▶ Extract
════════════════
Introduction
In recent years, the Indian stock market has witnessed a sharp increase in SME IPOs. Whereas most investors are familiar with large Mainboard IPOs, many are still confused about SMEs IPOs what they are, how they work, and whether they are worth investing in.
An small and medium enterprise IPO ( initial public offering) allows small and medium-sized companies to raise capital from the public by listing their shares on dedicated SME platforms of stock exchanges.
This blog explains SMEs IPOs in plain English, covering:
- Meaning and concept
- How SMEs IPOs work
- Eligibility Criteria
- SMEs IPO vs Mainboard IPO
- Advantages and disadvantages
- Risks involved
- How can retail investors apply?
- Listing
- FAQs and real-world insights

What Is an SME IPO?
An SMEs IPO is an Initial Public Offering launched by a Small or Medium Enterprise to raise funds from the public and get listed on a specialized SME platform of a stock exchange.
In India, SMEs IPOs are listed on:
- BSE SME Platform
- NSE Emerge Platform
These platforms were created to help smaller companies access capital markets with simplified regulations and lower compliance costs compared to Mainboard IPOs.
════════════════
▶ Stored data

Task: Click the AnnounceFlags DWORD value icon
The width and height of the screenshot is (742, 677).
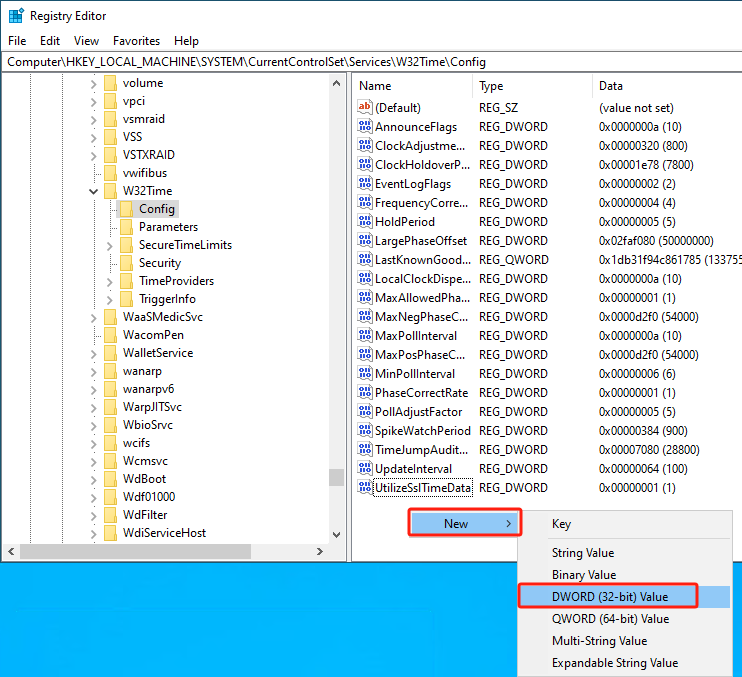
════════════════
▶ Request A
Does the SME IPO blog agree with each statement? Answer yes or no for each, and quote the blog's deciding words.
(i) In India, SME IPOs are listed on the BSE SME Platform and the NSE Emerge Platform.
(ii) The SME platforms carry higher compliance costs than Mainboard IPOs.
(iii) The Indian stock market has seen a decline in SME IPOs in recent years.
▶ Request B
Echo the SME IPO blog word for word, from "Introduction" to "of stock exchanges.".
Work from the SME IPO blog alone.

▶ Exercise solution A
(i) Yes: "In India, SMEs IPOs are listed on:" followed by "BSE SME Platform" and "NSE Emerge Platform".
(ii) No: "with simplified regulations and lower compliance costs compared to Mainboard IPOs".
(iii) No: "the Indian stock market has witnessed a sharp increase in SME IPOs".

▶ Exercise solution B
Introduction
In recent years, the Indian stock market has witnessed a sharp increase in SME IPOs. Whereas most investors are familiar with large Mainboard IPOs, many are still confused about SMEs IPOs what they are, how they work, and whether they are worth investing in.
An small and medium enterprise IPO ( initial public offering) allows small and medium-sized companies to raise capital from the public by listing their shares on dedicated SME platforms of stock exchanges.